Urteil des Bundesverfassungsgerichts (BferVG) vom 15. November 2023: Artikel 1 und Artikel 2 des Gesetzes über die Feststellung eines zweiten Nachtrags zum Bundeshaushaltsplan für das Haushaltsjahr 2021 (zweites Nachtragshaushaltsgesetz 2021) vom 18.Februar 2022 (Bundesgesetzblatt Teil I Seite 194) sind mit Artikel 109 Absatz 3, Artikel 110 Absatz 2 Satz 1 sowie Artikel 115 Absatz 2 unvereinbar und nichtig.

Art 109 

(3) Die Haushalte von Bund und Ländern sind grundsätzlich ohne Einnahmen aus Krediten auszugleichen. Bund und Länder können Regelungen zur im Auf- und Abschwung symmetrischen Berücksichtigung der Auswirkungen einer von der Normallage abweichenden konjunkturellen Entwicklung sowie eine Ausnahmeregelung für Naturkatastrophen oder außergewöhnliche Notsituationen, die sich der Kontrolle des Staates entziehen und die staatliche Finanzlage erheblich beeinträchtigen, vorsehen.1Für die Ausnahmeregelung ist eine entsprechende Tilgungsregelung vorzusehen. Die nähere Ausgestaltung regelt für den Haushalt des Bundes Artikel 115 mit der Maßgabe, dass Satz 1 entsprochen ist, wenn die Einnahmen aus Krediten 0,35 vom Hundert im Verhältnis zum nominalen Bruttoinlandsprodukt nicht überschreiten. Die nähere Ausgestaltung für die Haushalte der Länder regeln diese im Rahmen ihrer verfassungsrechtlichen Kompetenzen mit der Maßgabe, dass Satz 1 nur dann entsprochen ist, wenn keine Einnahmen aus Krediten zugelassen werden.

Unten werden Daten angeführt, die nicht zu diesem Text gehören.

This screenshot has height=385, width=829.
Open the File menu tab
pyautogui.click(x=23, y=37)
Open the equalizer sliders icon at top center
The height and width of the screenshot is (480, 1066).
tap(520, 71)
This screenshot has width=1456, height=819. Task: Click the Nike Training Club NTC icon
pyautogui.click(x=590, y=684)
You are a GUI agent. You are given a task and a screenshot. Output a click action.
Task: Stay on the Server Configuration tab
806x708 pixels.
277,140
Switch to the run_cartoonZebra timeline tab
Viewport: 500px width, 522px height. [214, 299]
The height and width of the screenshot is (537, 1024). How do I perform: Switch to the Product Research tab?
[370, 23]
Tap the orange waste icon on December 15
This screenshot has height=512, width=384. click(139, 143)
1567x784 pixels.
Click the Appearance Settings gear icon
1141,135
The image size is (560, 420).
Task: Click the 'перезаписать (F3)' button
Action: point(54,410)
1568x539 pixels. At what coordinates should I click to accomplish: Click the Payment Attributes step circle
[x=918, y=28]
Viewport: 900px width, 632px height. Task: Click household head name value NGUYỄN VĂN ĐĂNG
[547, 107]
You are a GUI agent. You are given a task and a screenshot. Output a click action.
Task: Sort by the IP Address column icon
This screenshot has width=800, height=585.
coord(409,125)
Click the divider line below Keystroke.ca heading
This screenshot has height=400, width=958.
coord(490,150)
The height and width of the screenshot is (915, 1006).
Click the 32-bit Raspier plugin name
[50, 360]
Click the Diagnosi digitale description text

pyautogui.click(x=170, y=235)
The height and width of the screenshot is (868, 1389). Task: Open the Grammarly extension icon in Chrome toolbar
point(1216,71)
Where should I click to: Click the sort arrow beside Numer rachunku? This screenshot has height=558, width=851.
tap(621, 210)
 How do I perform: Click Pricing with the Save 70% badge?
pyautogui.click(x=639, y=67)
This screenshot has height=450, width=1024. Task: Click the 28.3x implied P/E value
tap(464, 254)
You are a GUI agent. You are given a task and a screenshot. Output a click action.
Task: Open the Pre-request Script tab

1ab hier entbehrlich, weil keine grundlegende Regelung des GG Stattdessen genügt folgender Satz:“Die weiteren Bestimmungen regelt ein Bundesgesetz.“

Art 110 

(2) Der Haushaltsplan wird für ein oder mehrere Rechnungsjahre, nach Jahren getrennt, vor2 Beginn des ersten Rechnungsjahres durch das Haushaltsgesetz festgestellt. Für Teile des Haushaltsplanes kann vorgesehen werden, daß sie für unterschiedliche Zeiträume, nach Rechnungsjahren getrennt, gelten.

2fettgedruckt von Redaktion. Dieser Artikel ist entbehrlich.

Art 115

(1) Die Aufnahme von Krediten sowie die Übernahme von Bürgschaften, Garantien oder sonstigen Gewährleistungen, die zu Ausgaben in künftigen Rechnungsjahren führen können, bedürfen einer der Höhe nach bestimmten oder bestimmbaren Ermächtigung durch Bundesgesetz.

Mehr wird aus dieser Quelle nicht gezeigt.